Stated goal -> Convert every line of the records below into a JSON list of strings, one string per line, and leave out the blank lines.

+++ Excerpted data +++

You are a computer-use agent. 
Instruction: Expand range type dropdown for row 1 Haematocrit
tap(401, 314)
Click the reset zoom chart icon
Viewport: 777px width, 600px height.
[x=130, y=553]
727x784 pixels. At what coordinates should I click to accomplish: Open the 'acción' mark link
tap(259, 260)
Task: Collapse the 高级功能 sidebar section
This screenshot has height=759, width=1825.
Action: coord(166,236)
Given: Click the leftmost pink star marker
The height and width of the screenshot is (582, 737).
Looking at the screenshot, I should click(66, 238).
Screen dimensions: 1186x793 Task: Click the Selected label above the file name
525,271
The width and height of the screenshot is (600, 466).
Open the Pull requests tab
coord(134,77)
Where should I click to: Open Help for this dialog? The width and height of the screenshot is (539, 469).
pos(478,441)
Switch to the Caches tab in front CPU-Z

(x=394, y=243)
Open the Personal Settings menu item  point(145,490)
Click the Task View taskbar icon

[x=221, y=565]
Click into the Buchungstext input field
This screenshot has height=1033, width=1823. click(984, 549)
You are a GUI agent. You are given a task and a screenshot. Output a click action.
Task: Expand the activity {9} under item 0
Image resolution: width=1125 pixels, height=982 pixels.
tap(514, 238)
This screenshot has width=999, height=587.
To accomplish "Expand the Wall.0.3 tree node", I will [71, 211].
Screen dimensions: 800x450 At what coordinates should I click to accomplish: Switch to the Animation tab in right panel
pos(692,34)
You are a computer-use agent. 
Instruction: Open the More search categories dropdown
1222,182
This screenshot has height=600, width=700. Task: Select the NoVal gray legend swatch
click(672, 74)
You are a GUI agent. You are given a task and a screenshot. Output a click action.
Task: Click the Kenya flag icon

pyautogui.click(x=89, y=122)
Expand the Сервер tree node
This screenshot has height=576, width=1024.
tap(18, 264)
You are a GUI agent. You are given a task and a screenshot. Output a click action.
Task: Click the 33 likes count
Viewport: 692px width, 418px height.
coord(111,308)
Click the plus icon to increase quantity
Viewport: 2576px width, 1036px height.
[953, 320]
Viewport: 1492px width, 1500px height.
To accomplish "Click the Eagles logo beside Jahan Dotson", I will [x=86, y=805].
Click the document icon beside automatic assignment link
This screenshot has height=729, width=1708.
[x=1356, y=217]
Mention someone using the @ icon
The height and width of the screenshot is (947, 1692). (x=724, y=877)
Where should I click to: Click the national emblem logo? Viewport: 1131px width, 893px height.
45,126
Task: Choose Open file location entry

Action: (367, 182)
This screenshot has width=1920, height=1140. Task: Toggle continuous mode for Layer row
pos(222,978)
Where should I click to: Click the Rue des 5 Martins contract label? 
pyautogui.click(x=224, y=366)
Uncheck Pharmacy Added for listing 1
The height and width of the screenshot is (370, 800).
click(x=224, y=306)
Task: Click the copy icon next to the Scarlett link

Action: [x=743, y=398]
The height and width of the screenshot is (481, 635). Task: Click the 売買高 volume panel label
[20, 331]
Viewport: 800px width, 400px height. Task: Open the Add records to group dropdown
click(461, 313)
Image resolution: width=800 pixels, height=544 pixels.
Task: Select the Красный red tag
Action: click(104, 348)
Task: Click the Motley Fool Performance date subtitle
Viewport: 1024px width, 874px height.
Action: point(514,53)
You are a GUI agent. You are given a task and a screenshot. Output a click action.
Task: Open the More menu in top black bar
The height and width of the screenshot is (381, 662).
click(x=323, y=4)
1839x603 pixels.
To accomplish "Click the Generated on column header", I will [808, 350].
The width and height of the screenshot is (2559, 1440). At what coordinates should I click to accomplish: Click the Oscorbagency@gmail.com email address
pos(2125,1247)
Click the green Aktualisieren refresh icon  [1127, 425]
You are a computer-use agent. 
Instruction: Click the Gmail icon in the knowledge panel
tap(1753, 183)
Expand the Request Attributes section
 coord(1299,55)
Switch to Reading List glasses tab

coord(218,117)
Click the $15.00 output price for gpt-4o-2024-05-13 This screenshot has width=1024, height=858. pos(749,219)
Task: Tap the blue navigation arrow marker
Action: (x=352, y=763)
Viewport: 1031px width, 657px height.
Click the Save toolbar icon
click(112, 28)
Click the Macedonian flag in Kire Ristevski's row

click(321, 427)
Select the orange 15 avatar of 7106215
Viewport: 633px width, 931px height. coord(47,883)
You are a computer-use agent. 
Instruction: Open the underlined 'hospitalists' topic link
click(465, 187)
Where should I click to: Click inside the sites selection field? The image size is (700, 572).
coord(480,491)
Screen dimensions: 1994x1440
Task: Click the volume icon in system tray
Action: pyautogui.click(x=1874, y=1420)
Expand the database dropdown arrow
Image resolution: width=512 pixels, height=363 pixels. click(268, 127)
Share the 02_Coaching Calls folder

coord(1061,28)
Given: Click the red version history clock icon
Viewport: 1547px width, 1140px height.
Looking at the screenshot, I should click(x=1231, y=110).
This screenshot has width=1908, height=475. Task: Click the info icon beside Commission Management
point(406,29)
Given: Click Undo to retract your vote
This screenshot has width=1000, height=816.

+++

Result below ->
[
  "You are a computer-use agent. ",
  "Instruction: Expand range type dropdown for row 1 Haematocrit",
  "tap(401, 314)",
  "Click the reset zoom chart icon",
  "Viewport: 777px width, 600px height.",
  "[x=130, y=553]",
  "727x784 pixels. At what coordinates should I click to accomplish: Open the 'acción' mark link",
  "tap(259, 260)",
  "Task: Collapse the 高级功能 sidebar section",
  "This screenshot has height=759, width=1825.",
  "Action: coord(166,236)",
  "Given: Click the leftmost pink star marker",
  "The height and width of the screenshot is (582, 737).",
  "Looking at the screenshot, I should click(66, 238).",
  "Screen dimensions: 1186x793 Task: Click the Selected label above the file name",
  "525,271",
  "The width and height of the screenshot is (600, 466).",
  "Open the Pull requests tab",
  "coord(134,77)",
  "Where should I click to: Open Help for this dialog? The width and height of the screenshot is (539, 469).",
  "pos(478,441)",
  "Switch to the Caches tab in front CPU-Z",
  "(x=394, y=243)",
  "Open the Personal Settings menu item  point(145,490)",
  "Click the Task View taskbar icon",
  "[x=221, y=565]",
  "Click into the Buchungstext input field",
  "This screenshot has height=1033, width=1823. click(984, 549)",
  "You are a GUI agent. You are given a task and a screenshot. Output a click action.",
  "Task: Expand the activity {9} under item 0",
  "Image resolution: width=1125 pixels, height=982 pixels.",
  "tap(514, 238)",
  "This screenshot has width=999, height=587.",
  "To accomplish \"Expand the Wall.0.3 tree node\", I will [71, 211].",
  "Screen dimensions: 800x450 At what coordinates should I click to accomplish: Switch to the Animation tab in right panel",
  "pos(692,34)",
  "You are a computer-use agent. ",
  "Instruction: Open the More search categories dropdown",
  "1222,182",
  "This screenshot has height=600, width=700. Task: Select the NoVal gray legend swatch",
  "click(672, 74)",
  "You are a GUI agent. You are given a task and a screenshot. Output a click action.",
  "Task: Click the Kenya flag icon",
  "pyautogui.click(x=89, y=122)",
  "Expand the Сервер tree node",
  "This screenshot has height=576, width=1024.",
  "tap(18, 264)",
  "You are a GUI agent. You are given a task and a screenshot. Output a click action.",
  "Task: Click the 33 likes count",
  "Viewport: 692px width, 418px height.",
  "coord(111,308)",
  "Click the plus icon to increase quantity",
  "Viewport: 2576px width, 1036px height.",
  "[953, 320]",
  "Viewport: 1492px width, 1500px height.",
  "To accomplish \"Click the Eagles logo beside Jahan Dotson\", I will [x=86, y=805].",
  "Click the document icon beside automatic assignment link",
  "This screenshot has height=729, width=1708.",
  "[x=1356, y=217]",
  "Mention someone using the @ icon",
  "The height and width of the screenshot is (947, 1692). (x=724, y=877)",
  "Where should I click to: Click the national emblem logo? Viewport: 1131px width, 893px height.",
  "45,126",
  "Task: Choose Open file location entry",
  "Action: (367, 182)",
  "This screenshot has width=1920, height=1140. Task: Toggle continuous mode for Layer row",
  "pos(222,978)",
  "Where should I click to: Click the Rue des 5 Martins contract label? ",
  "pyautogui.click(x=224, y=366)",
  "Uncheck Pharmacy Added for listing 1",
  "The height and width of the screenshot is (370, 800).",
  "click(x=224, y=306)",
  "Task: Click the copy icon next to the Scarlett link",
  "Action: [x=743, y=398]",
  "The height and width of the screenshot is (481, 635). Task: Click the 売買高 volume panel label",
  "[20, 331]",
  "Viewport: 800px width, 400px height. Task: Open the Add records to group dropdown",
  "click(461, 313)",
  "Image resolution: width=800 pixels, height=544 pixels.",
  "Task: Select the Красный red tag",
  "Action: click(104, 348)",
  "Task: Click the Motley Fool Performance date subtitle",
  "Viewport: 1024px width, 874px height.",
  "Action: point(514,53)",
  "You are a GUI agent. You are given a task and a screenshot. Output a click action.",
  "Task: Open the More menu in top black bar",
  "The height and width of the screenshot is (381, 662).",
  "click(x=323, y=4)",
  "1839x603 pixels.",
  "To accomplish \"Click the Generated on column header\", I will [808, 350].",
  "The width and height of the screenshot is (2559, 1440). At what coordinates should I click to accomplish: Click the Oscorbagency@gmail.com email address",
  "pos(2125,1247)",
  "Click the green Aktualisieren refresh icon  [1127, 425]",
  "You are a computer-use agent. ",
  "Instruction: Click the Gmail icon in the knowledge panel",
  "tap(1753, 183)",
  "Expand the Request Attributes section",
  " coord(1299,55)",
  "Switch to Reading List glasses tab",
  "coord(218,117)",
  "Click the $15.00 output price for gpt-4o-2024-05-13 This screenshot has width=1024, height=858. pos(749,219)",
  "Task: Tap the blue navigation arrow marker",
  "Action: (x=352, y=763)",
  "Viewport: 1031px width, 657px height.",
  "Click the Save toolbar icon",
  "click(112, 28)",
  "Click the Macedonian flag in Kire Ristevski's row",
  "click(321, 427)",
  "Select the orange 15 avatar of 7106215",
  "Viewport: 633px width, 931px height. coord(47,883)",
  "You are a computer-use agent. ",
  "Instruction: Open the underlined 'hospitalists' topic link",
  "click(465, 187)",
  "Where should I click to: Click inside the sites selection field? The image size is (700, 572).",
  "coord(480,491)",
  "Screen dimensions: 1994x1440",
  "Task: Click the volume icon in system tray",
  "Action: pyautogui.click(x=1874, y=1420)",
  "Expand the database dropdown arrow",
  "Image resolution: width=512 pixels, height=363 pixels. click(268, 127)",
  "Share the 02_Coaching Calls folder",
  "coord(1061,28)",
  "Given: Click the red version history clock icon",
  "Viewport: 1547px width, 1140px height.",
  "Looking at the screenshot, I should click(x=1231, y=110).",
  "This screenshot has width=1908, height=475. Task: Click the info icon beside Commission Management",
  "point(406,29)",
  "Given: Click Undo to retract your vote",
  "This screenshot has width=1000, height=816."
]